| Directions for this task |
Lines from the one containing "The width and height of the screenshot is (753, 661)." to the end of the data below are to be restated exactly, with both ends included and nothing else.
*** Data to process Section Begins ***
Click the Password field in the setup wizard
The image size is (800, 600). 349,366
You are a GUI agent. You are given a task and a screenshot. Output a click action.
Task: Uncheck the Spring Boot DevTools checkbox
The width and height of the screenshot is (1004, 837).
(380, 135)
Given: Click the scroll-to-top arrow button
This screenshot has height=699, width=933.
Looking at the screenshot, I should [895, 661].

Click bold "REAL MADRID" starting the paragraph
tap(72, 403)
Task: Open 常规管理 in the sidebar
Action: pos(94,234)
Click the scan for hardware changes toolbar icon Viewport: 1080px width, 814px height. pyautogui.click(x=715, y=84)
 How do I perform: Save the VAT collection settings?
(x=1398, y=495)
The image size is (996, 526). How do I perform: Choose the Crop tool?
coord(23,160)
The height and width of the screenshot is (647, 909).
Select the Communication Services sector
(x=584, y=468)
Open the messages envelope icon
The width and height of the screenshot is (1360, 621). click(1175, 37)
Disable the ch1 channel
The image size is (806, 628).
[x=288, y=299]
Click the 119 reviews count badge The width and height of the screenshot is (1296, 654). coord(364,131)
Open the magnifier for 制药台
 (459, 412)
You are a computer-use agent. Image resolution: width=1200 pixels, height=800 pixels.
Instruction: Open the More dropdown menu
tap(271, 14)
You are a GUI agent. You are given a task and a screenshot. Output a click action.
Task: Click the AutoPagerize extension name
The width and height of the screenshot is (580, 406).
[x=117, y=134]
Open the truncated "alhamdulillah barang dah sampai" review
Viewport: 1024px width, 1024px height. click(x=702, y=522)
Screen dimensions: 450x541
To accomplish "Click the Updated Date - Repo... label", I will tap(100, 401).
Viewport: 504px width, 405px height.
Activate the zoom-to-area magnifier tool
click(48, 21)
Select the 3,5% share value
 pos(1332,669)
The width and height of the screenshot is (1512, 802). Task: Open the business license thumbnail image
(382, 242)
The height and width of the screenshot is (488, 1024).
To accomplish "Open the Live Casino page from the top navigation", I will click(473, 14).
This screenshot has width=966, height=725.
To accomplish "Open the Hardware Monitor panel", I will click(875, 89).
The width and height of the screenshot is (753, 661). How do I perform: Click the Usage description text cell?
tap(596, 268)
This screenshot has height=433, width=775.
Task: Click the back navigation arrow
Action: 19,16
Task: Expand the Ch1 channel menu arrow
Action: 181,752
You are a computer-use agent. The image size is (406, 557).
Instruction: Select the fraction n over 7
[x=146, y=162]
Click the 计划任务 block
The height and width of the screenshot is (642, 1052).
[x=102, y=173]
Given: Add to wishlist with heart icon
*** Data to process Section Ends ***
| Exercise response |
The width and height of the screenshot is (753, 661). How do I perform: Click the Usage description text cell?
tap(596, 268)
This screenshot has height=433, width=775.
Task: Click the back navigation arrow
Action: 19,16
Task: Expand the Ch1 channel menu arrow
Action: 181,752
You are a computer-use agent. The image size is (406, 557).
Instruction: Select the fraction n over 7
[x=146, y=162]
Click the 计划任务 block
The height and width of the screenshot is (642, 1052).
[x=102, y=173]
Given: Add to wishlist with heart icon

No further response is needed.